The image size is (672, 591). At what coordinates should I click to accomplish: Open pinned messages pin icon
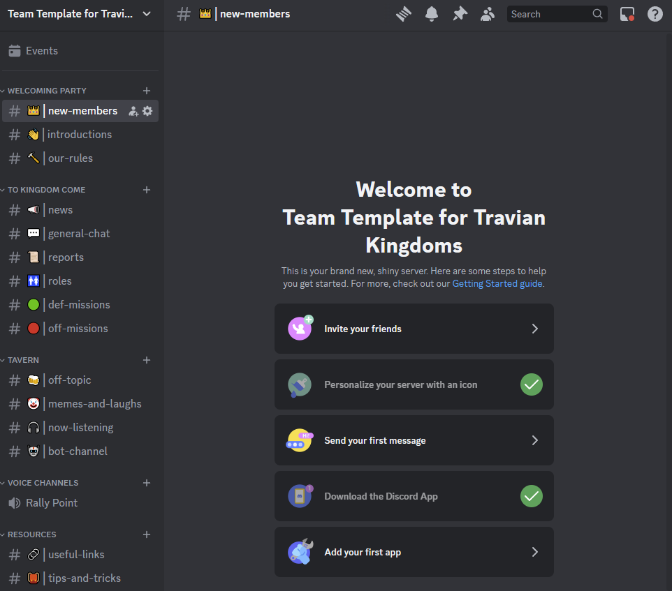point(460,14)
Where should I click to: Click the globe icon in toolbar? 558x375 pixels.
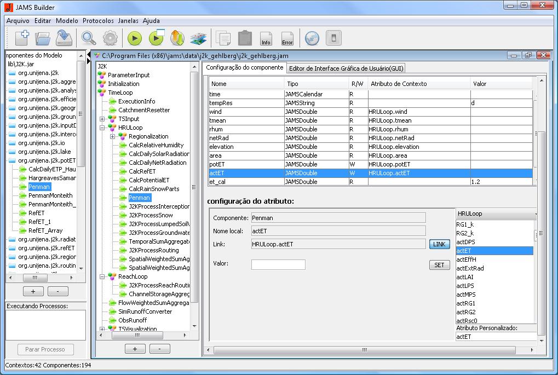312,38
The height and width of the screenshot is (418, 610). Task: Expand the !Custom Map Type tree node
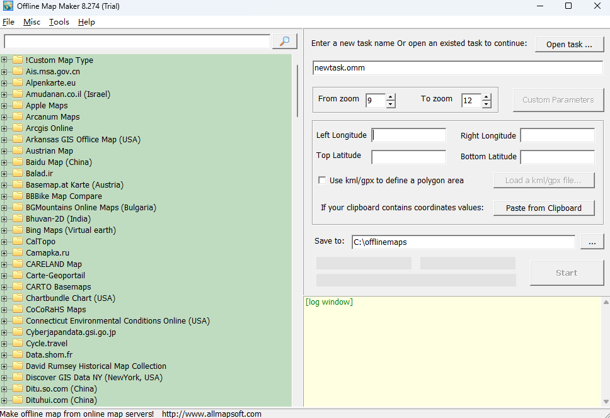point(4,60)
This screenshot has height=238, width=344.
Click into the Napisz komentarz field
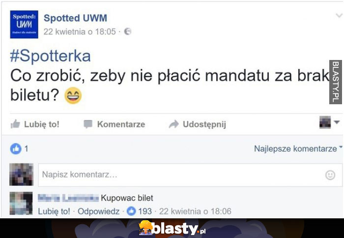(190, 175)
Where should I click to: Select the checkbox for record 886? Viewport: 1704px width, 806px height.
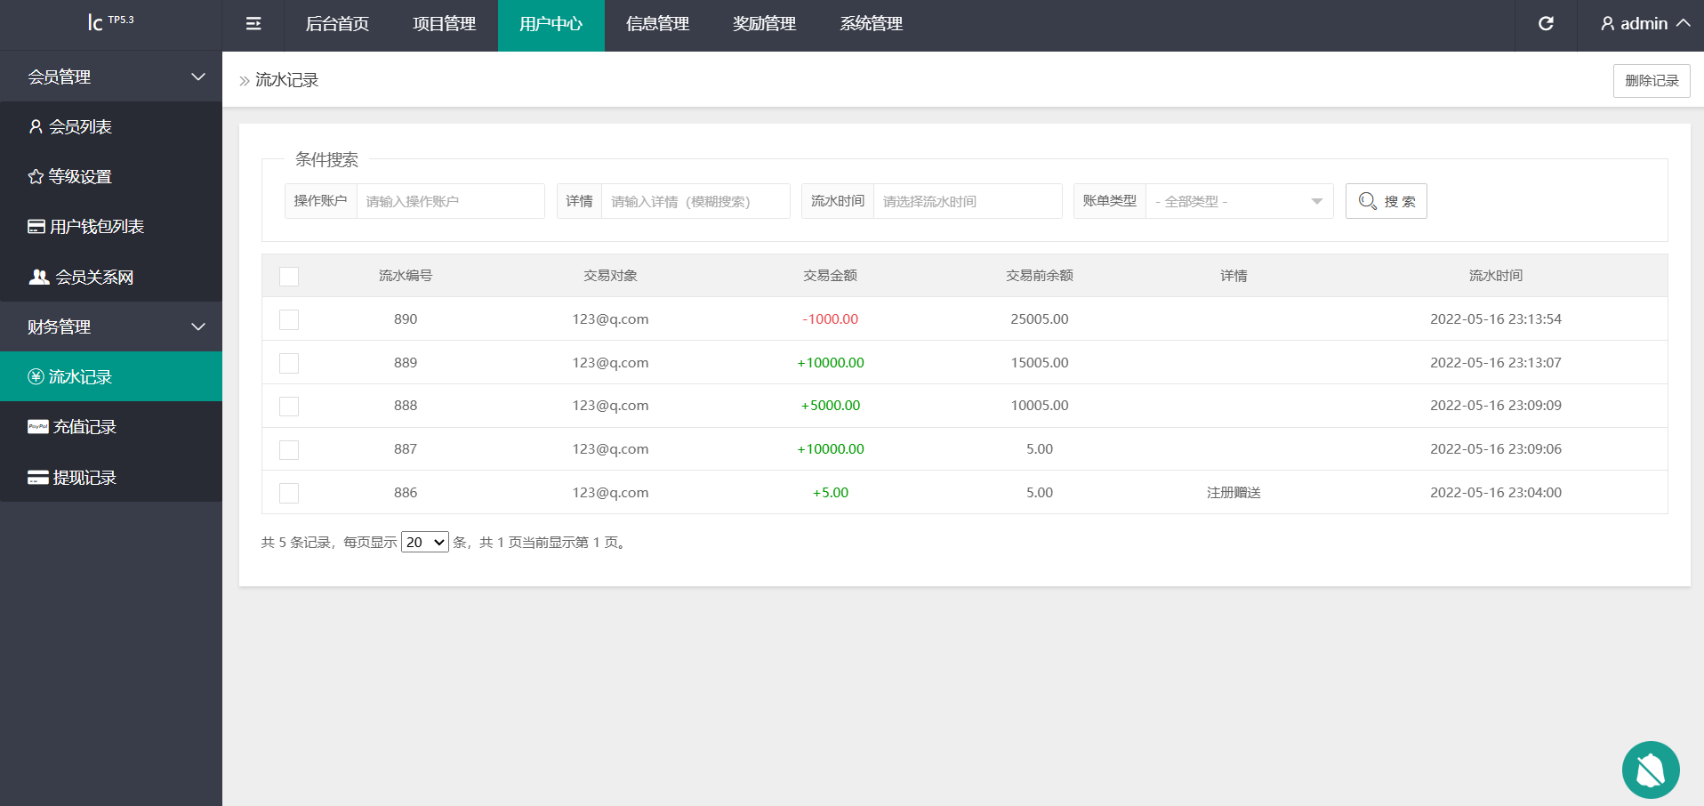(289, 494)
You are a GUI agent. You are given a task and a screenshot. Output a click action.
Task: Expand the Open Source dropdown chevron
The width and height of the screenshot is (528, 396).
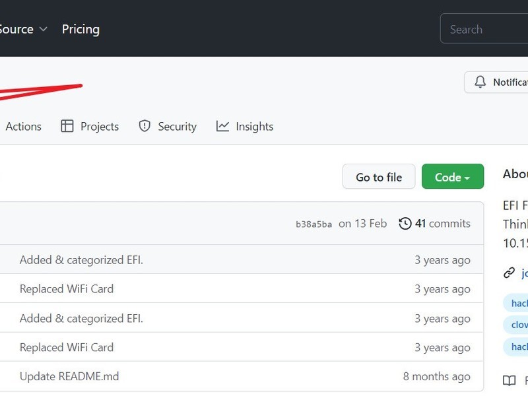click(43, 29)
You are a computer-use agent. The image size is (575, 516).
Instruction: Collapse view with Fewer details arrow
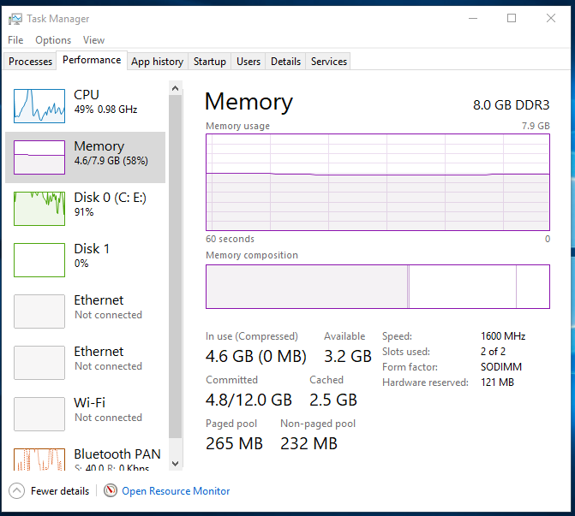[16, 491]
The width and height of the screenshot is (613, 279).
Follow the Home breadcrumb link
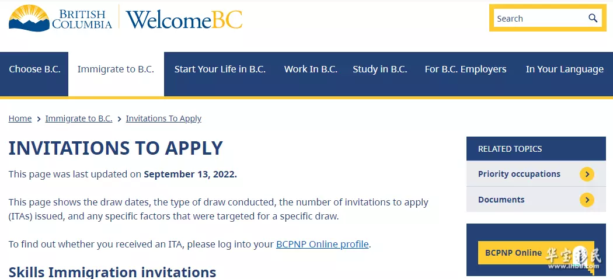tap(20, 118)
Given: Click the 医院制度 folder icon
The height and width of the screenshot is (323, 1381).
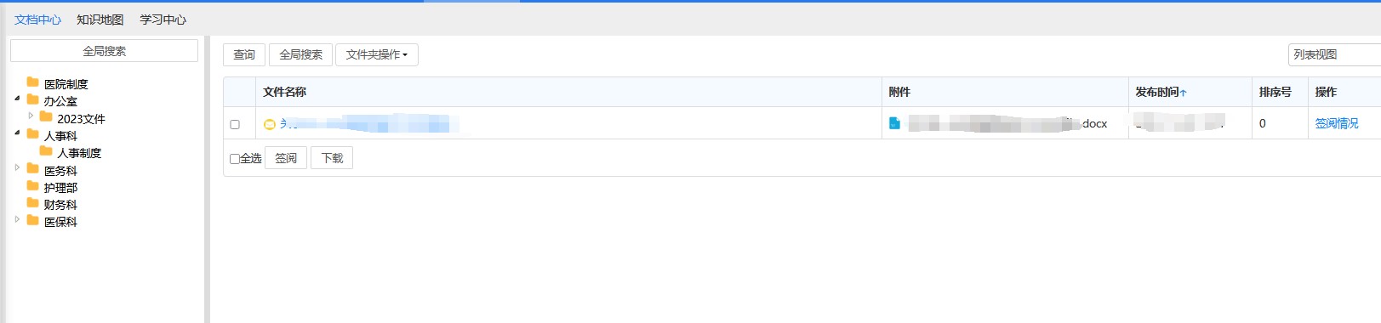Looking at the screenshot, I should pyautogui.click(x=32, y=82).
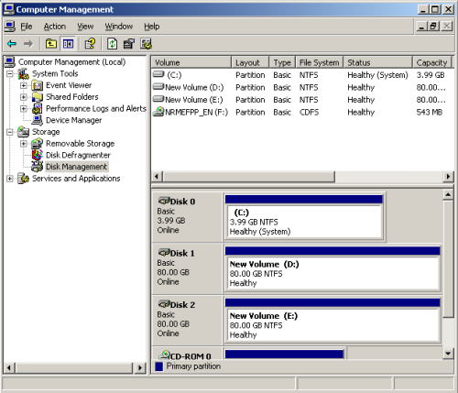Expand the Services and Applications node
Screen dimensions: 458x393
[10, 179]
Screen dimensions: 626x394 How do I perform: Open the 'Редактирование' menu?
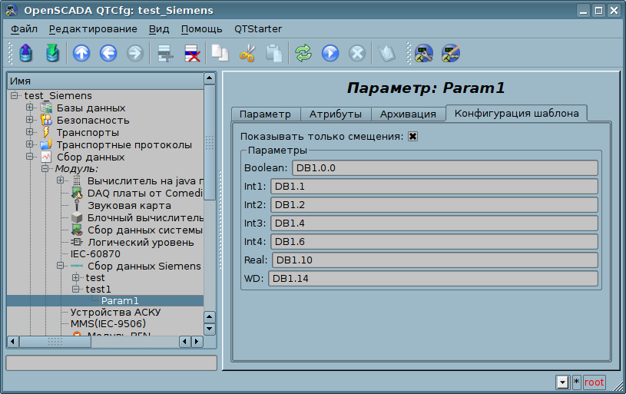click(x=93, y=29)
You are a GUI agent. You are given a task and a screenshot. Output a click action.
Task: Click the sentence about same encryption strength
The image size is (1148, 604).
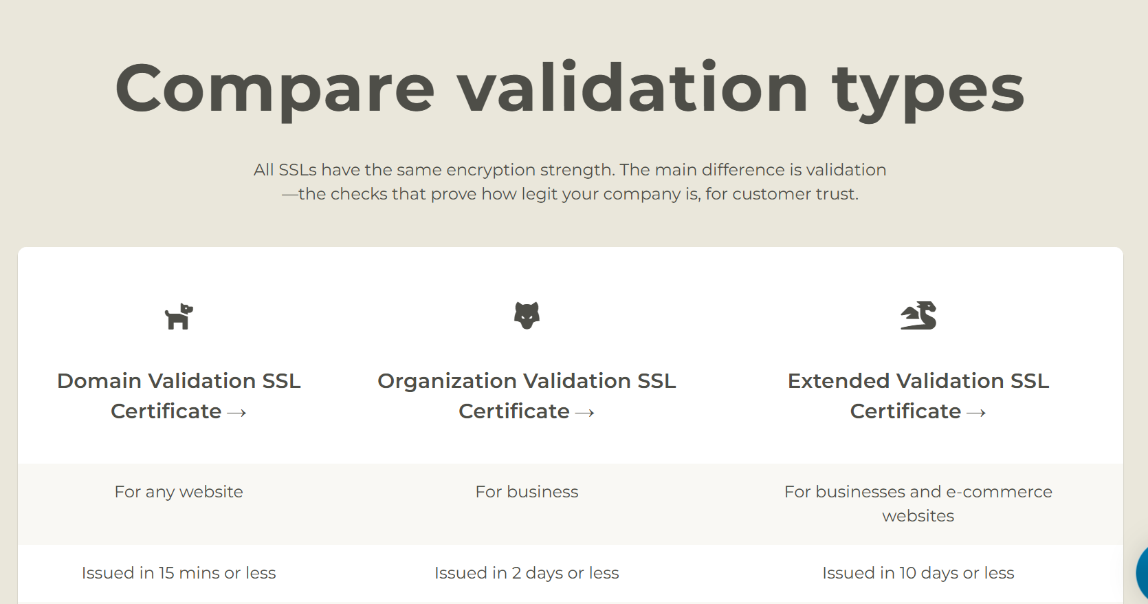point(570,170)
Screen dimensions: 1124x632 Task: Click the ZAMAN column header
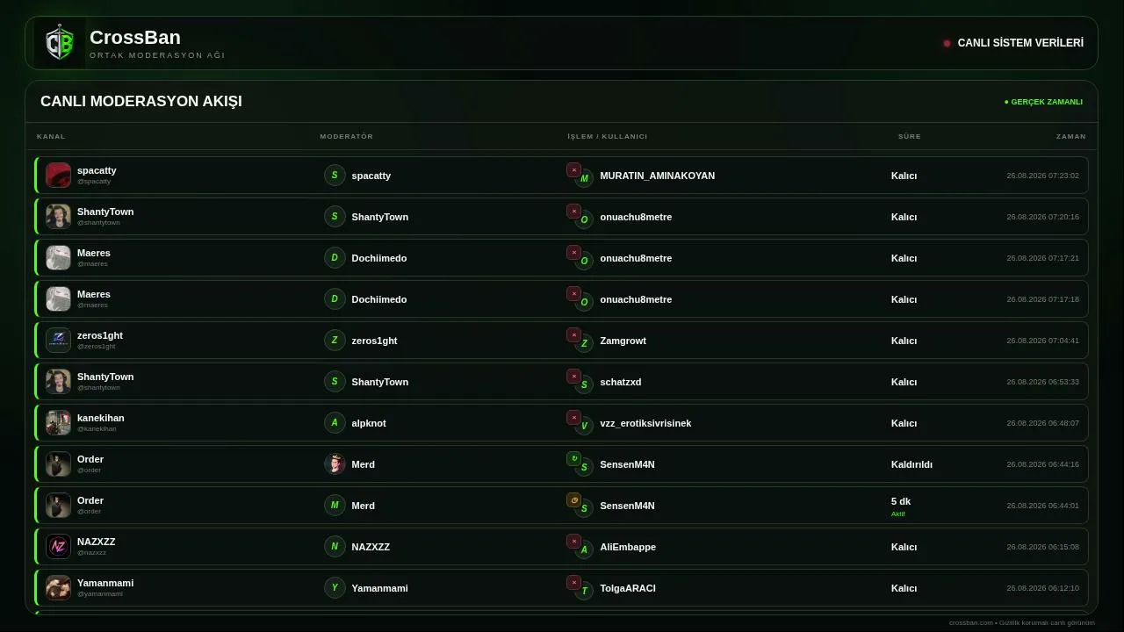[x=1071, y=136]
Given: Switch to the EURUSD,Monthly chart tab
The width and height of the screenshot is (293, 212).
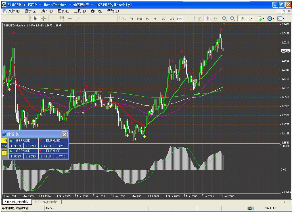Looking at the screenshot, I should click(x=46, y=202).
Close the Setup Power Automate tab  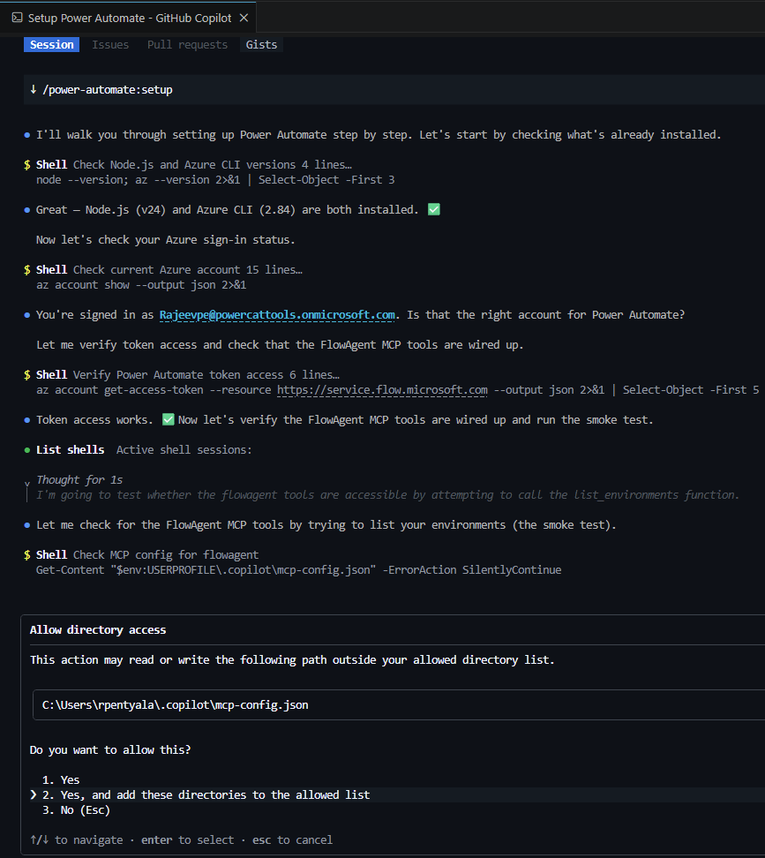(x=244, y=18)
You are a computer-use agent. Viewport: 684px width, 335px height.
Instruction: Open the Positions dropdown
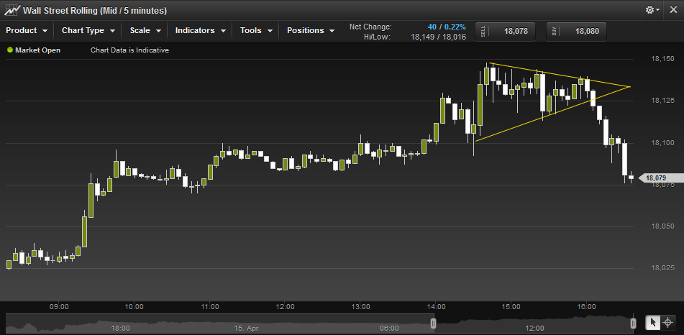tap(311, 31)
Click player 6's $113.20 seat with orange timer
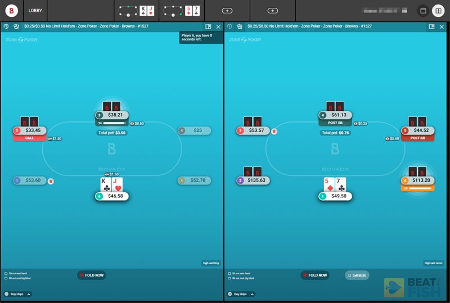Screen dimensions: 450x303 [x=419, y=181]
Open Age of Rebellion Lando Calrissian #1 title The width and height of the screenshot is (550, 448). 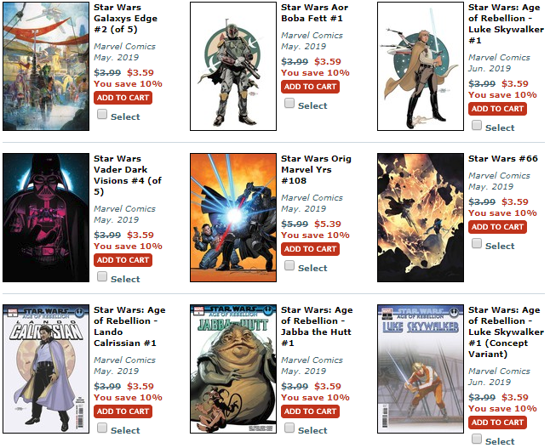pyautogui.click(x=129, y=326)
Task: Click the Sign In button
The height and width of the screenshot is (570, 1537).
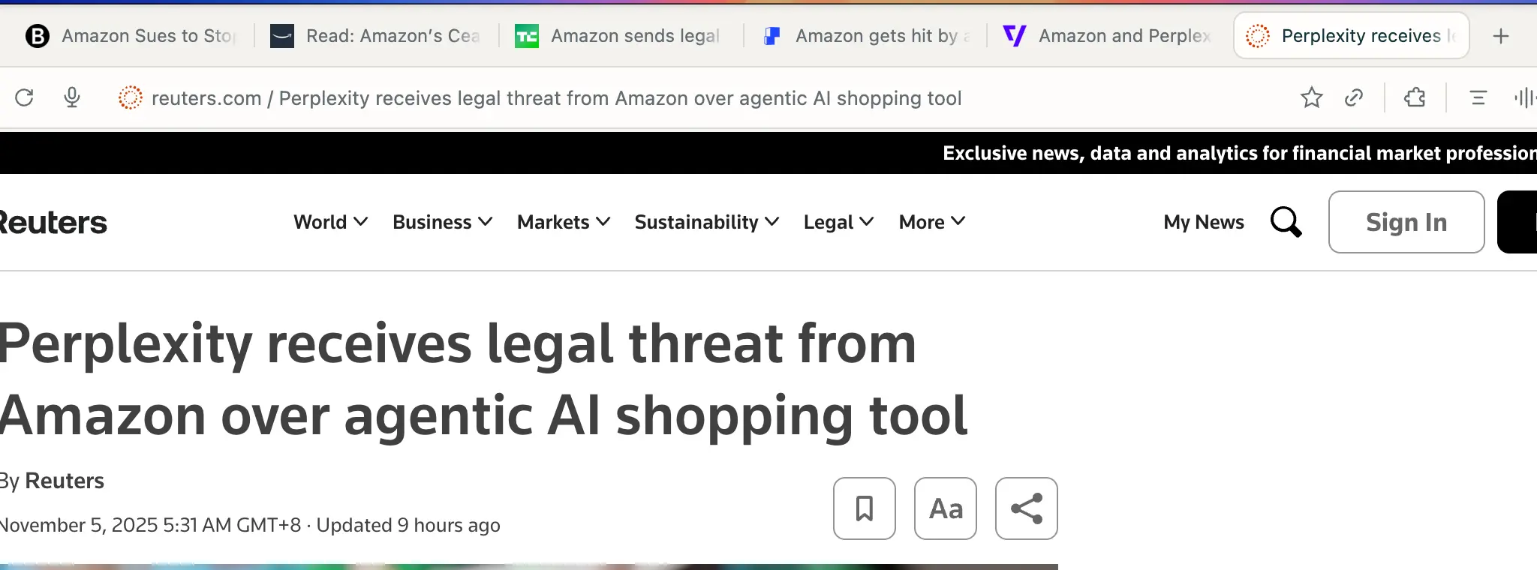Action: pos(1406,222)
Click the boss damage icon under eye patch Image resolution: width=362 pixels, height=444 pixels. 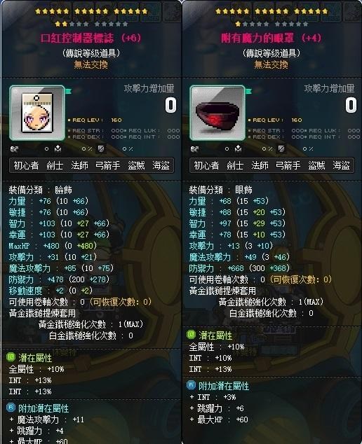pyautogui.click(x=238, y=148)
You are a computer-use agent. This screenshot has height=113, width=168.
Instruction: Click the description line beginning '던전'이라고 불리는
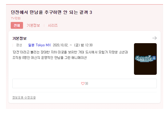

────

*What you are asked to do*:
Copy each line of the data above that holds "agent".

*Exercise solution*:
You are a GUI agent. You are given a task and a screenshot. Output a click action.
You are a computer-use agent. The image size is (575, 516).
You are a GUI agent. You are given a task and a screenshot. Output a click action.
You are a computer-use agent. Viewport: 684px width, 335px height.
You are a computer-use agent. This screenshot has height=113, width=168.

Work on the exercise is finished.